**What you will do**:
Pictures do not belong in the copy; retype the records below exactly.

---------- Material for the task ----------

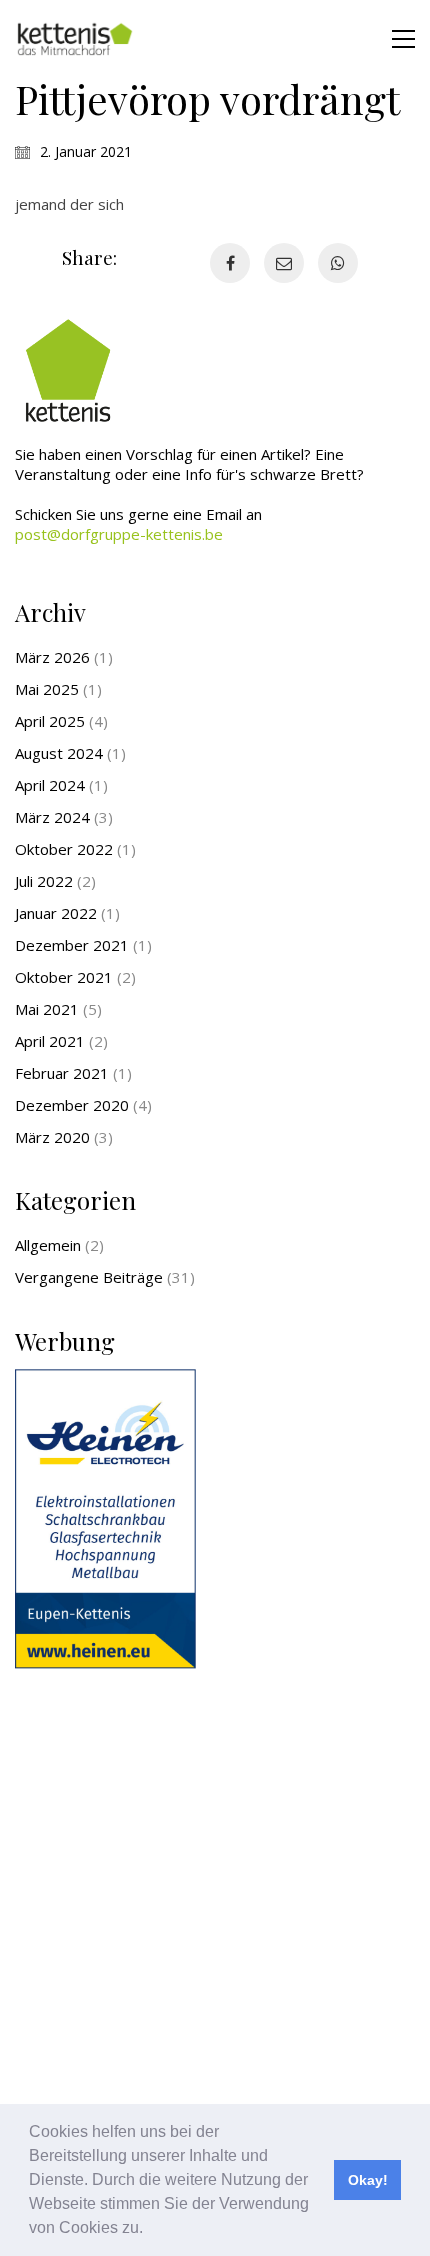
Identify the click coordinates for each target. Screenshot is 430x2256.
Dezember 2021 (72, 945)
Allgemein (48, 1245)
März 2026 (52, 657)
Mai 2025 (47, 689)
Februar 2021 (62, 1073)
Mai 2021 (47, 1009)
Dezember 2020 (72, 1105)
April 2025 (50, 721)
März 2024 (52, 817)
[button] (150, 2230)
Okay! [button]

----------

**Finished task**:
Identify the click coordinates for each target. Screenshot is 430x2256.
Dezember 2021 (72, 945)
Allgemein (48, 1245)
März 2026 (52, 657)
Mai 2025 (47, 689)
Februar 2021 (62, 1073)
Mai 2021 (47, 1009)
Dezember 2020 (72, 1105)
April 2025 (50, 721)
März 2024 (52, 817)
[button] (150, 2230)
Okay! [button]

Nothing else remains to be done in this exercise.